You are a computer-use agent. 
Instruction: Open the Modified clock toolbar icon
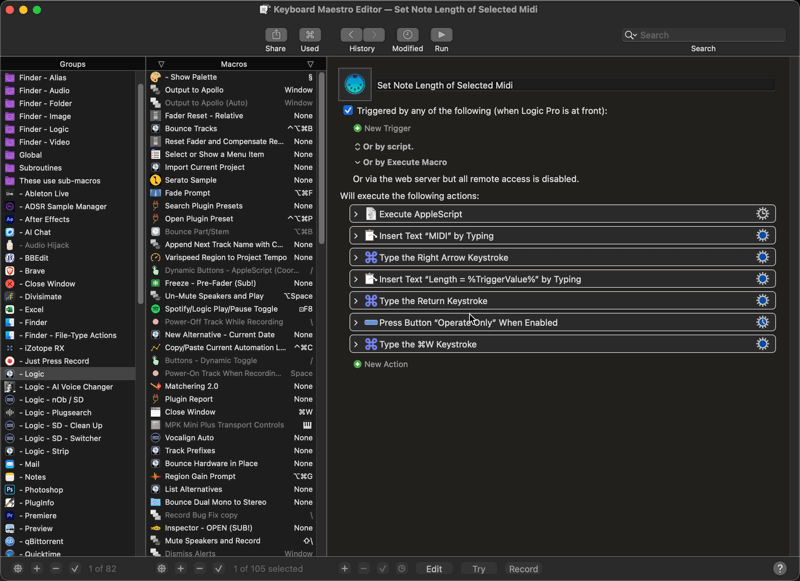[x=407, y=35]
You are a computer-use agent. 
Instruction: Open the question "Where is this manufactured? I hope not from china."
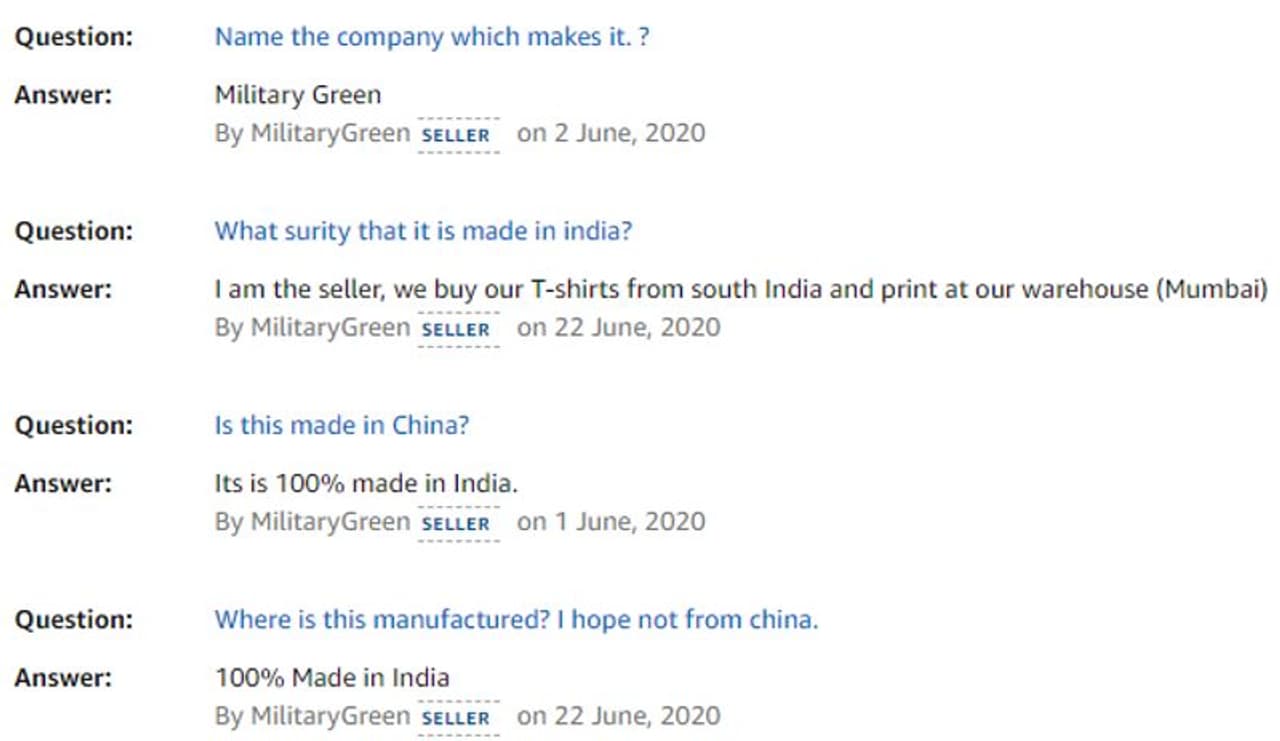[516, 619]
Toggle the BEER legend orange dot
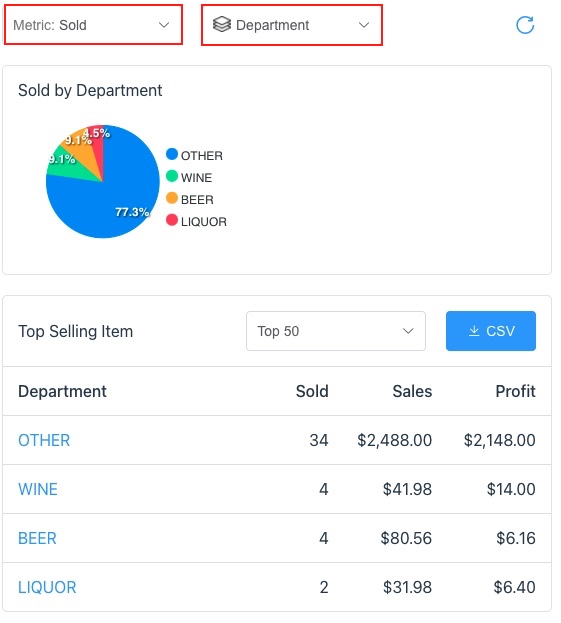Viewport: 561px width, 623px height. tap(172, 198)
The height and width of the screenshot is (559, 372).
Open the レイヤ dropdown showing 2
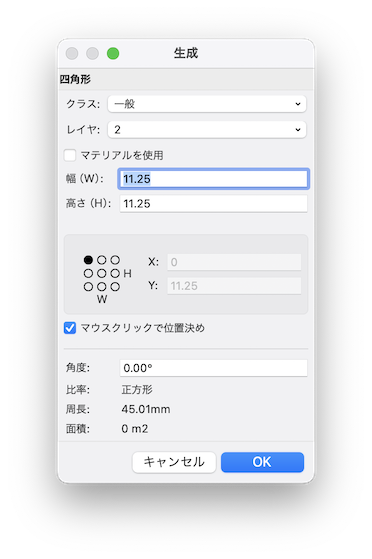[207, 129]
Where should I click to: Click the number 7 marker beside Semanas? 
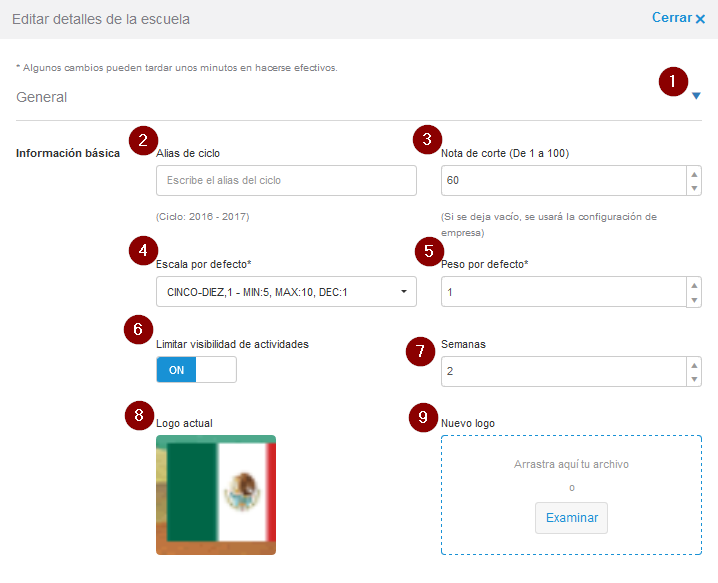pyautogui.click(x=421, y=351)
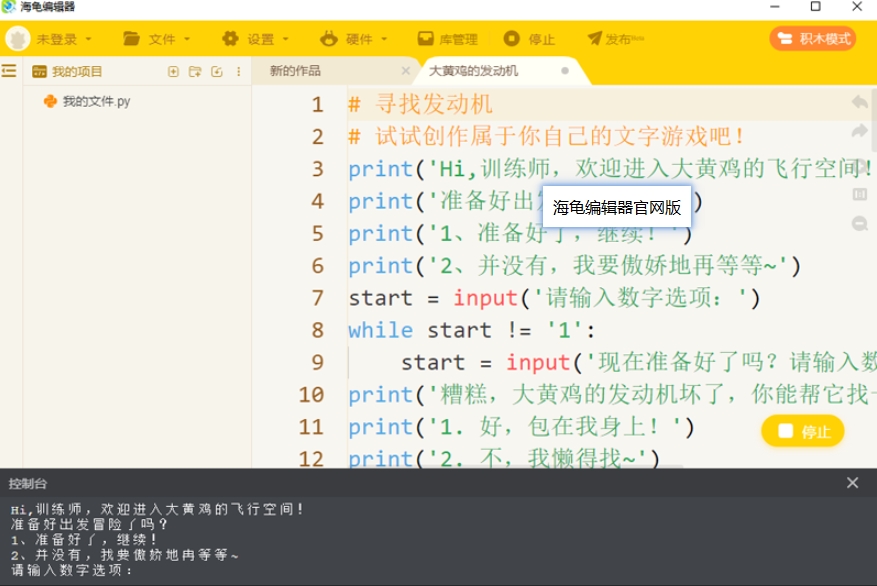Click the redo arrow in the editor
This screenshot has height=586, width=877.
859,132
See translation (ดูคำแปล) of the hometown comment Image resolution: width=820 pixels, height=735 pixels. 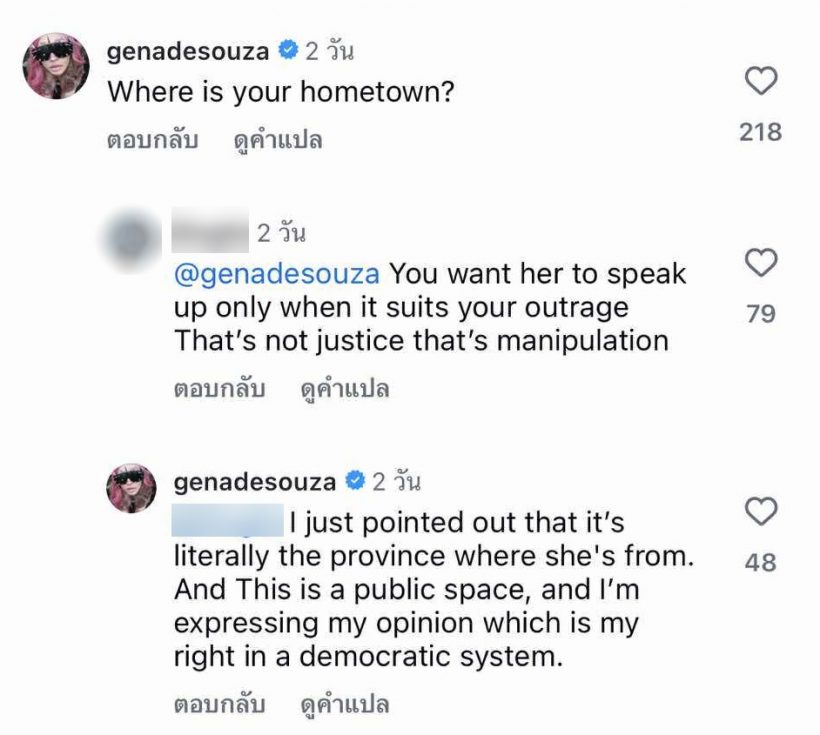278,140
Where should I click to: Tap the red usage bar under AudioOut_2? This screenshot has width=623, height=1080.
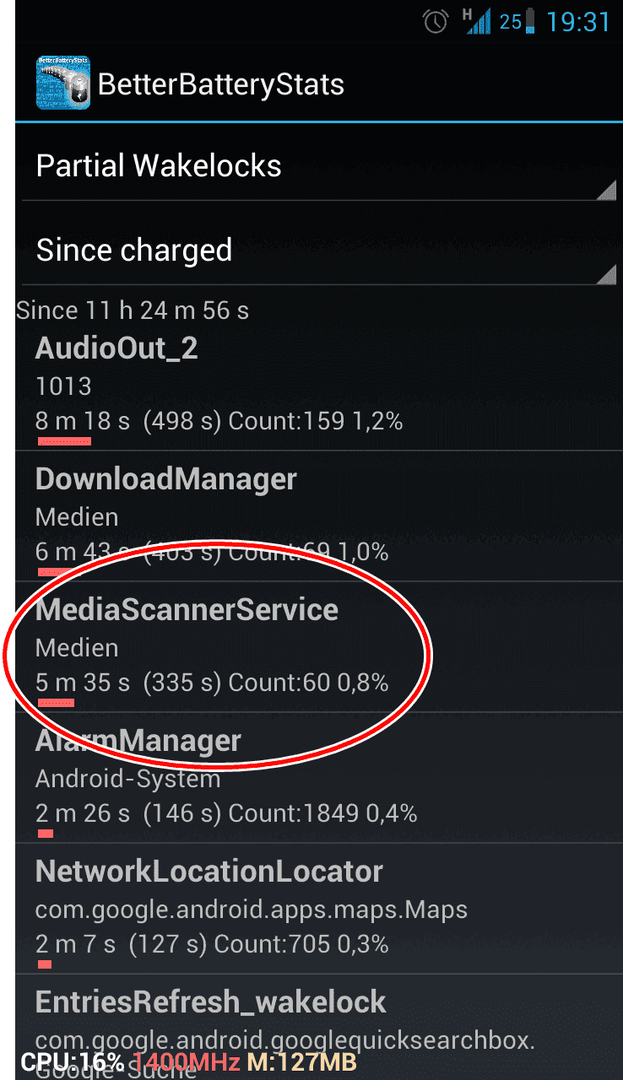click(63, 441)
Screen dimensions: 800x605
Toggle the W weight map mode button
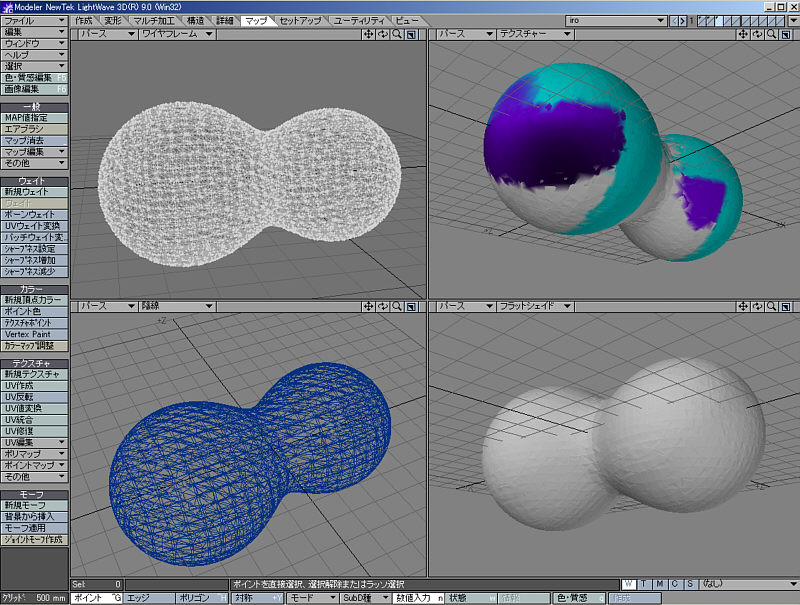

........

**What the task requires**
Needed here is only the span from the line with "Where should I click to: Tap" through the last line of the entries, copied exactly with both ends and without pictures.

**Final answer**
Where should I click to: Tap the red usage bar under AudioOut_2? This screenshot has width=623, height=1080.
click(63, 441)
Screen dimensions: 800x605
Toggle the W weight map mode button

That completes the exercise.